Ferramenta de monitoramento gera suspeitas
As suspeitas surgiram após denúncias anônimas encaminhadas à Ouvidoria da CLDF e ao sindicato dos servidores. Segundo os relatos, uma funcionalidade conhecida como “Deep Inspection” teria sido ativada na rede corporativa no fim de março.
Embora o recurso seja utilizado em ambientes de segurança cibernética para reforçar a proteção contra ataques digitais, a ferramenta também permite monitorar detalhadamente o tráfego de dados e os sites acessados pelos usuários conectados à rede interna.
De acordo com os denunciantes, a implementação ocorreu sem comunicação oficial aos servidores, sem deliberação prévia do Comitê Gestor de Dados e sem conhecimento formal do encarregado de proteção de dados da CLDF.
Outro ponto considerado grave é a suspeita de que a execução do serviço tecnológico teria ocorrido antes mesmo da conclusão do processo licitatório destinado à contratação da solução, o que pode indicar ausência de cobertura contratual adequada.
Diretor afastado e chefe exonerado
Diante da repercussão do caso, a presidência da Câmara determinou medidas cautelares imediatas.

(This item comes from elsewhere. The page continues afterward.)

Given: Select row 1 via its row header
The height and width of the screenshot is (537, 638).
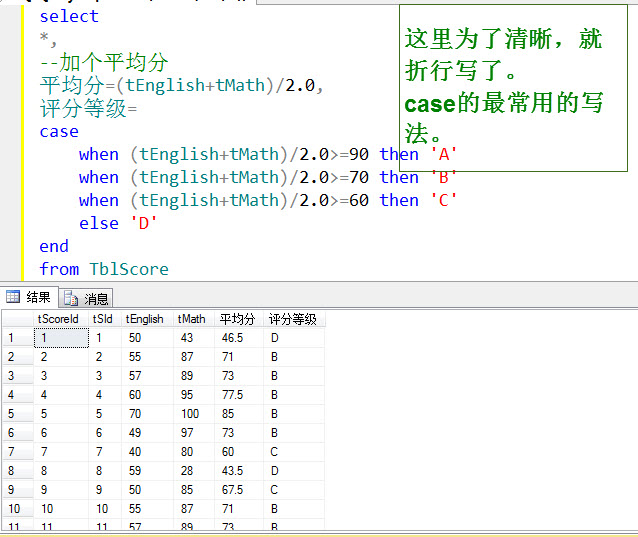Looking at the screenshot, I should [16, 338].
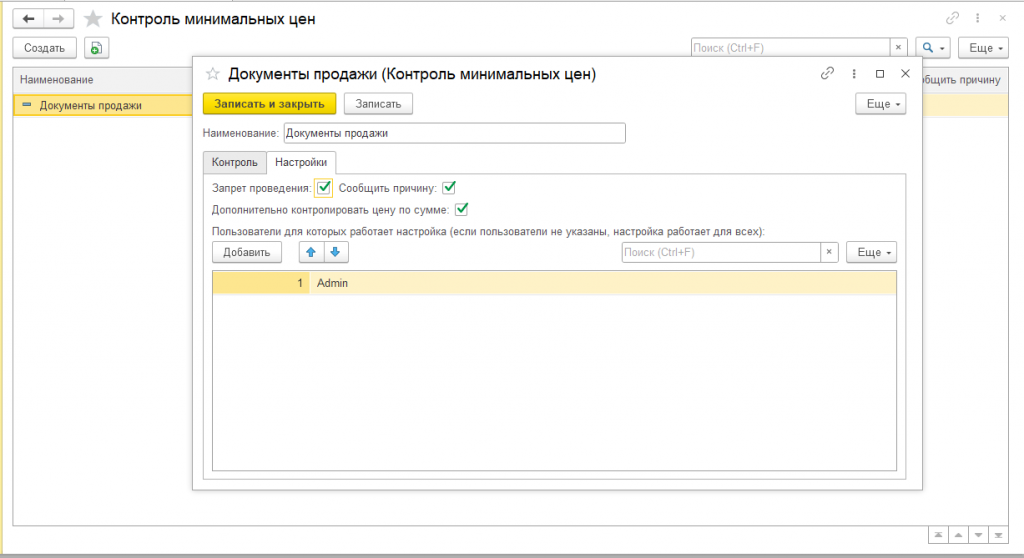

O diretor de Modernização e Inovação Digital, Walério Oliveira Campôres, foi afastado preventivamente das funções por 60 dias.
Já o chefe do Setor de Infraestrutura de Tecnologia da Informação, Pedro Cunha Celestin, foi exonerado do cargo.
Durante sessão ordinária, Wellington Luiz afirmou que a apuração será conduzida “com rigor e transparência” e destacou que, caso sejam identificados indícios de prática criminosa, os fatos serão investigados pela Polícia Civil e pelo Ministério Público.
Sindicato cobra transparência
O Sindicato dos Servidores do Poder Legislativo do DF (Sindical) informou que acompanha o caso e demonstrou preocupação com possíveis violações à privacidade e à segurança institucional dos funcionários da Câmara.
A entidade também defendeu que todas as medidas adotadas respeitem os princípios da legalidade, da transparência e da proteção de dados dos servidores públicos.
A Comissão de Processo Disciplinar e Tomada de Contas Especial (CPTCE) terá prazo inicial de 60 dias, prorrogáveis pelo mesmo período, para concluir as investigações internas e apresentar relatório final.